-- begin Information given --
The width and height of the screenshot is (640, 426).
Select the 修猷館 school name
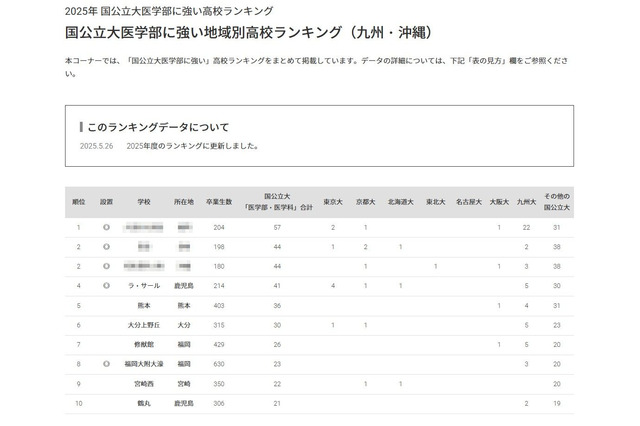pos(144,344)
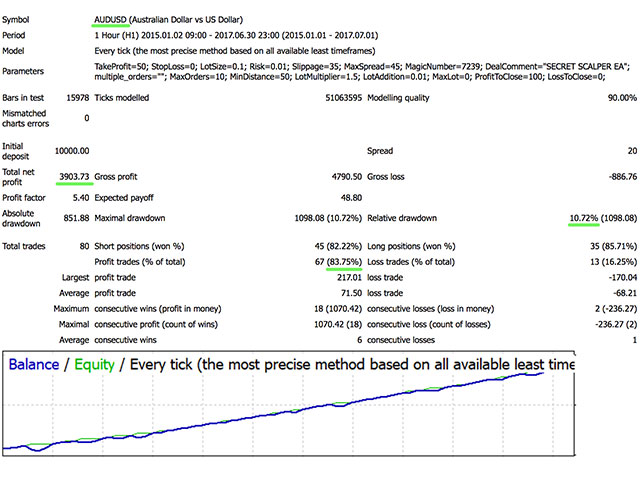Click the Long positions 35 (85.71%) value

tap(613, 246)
-- end Information given --
-- begin Information given --
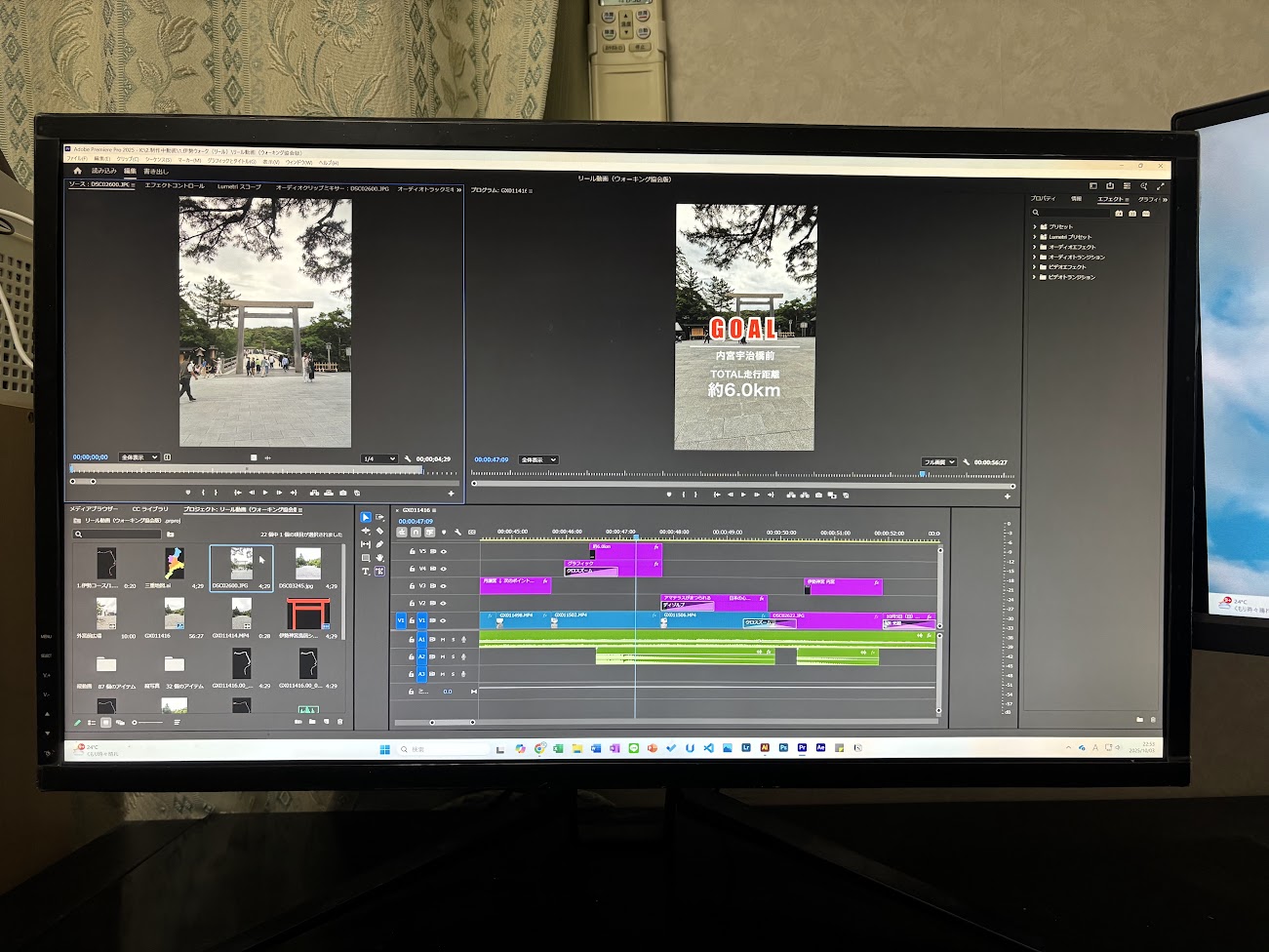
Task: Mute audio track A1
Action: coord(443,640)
-- end Information given --
-- begin Information given --
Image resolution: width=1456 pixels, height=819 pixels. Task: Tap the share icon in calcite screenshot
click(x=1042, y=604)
-- end Information given --
### Given instruction
Write out everything from the line containing "Image resolution: width=1456" down to the line containing "click(x=1042, y=604)", both ends included, with every coordinate in the answers shifted by -123 and the requests left unchanged.

### Right answer
Image resolution: width=1456 pixels, height=819 pixels. Task: Tap the share icon in calcite screenshot
click(x=919, y=481)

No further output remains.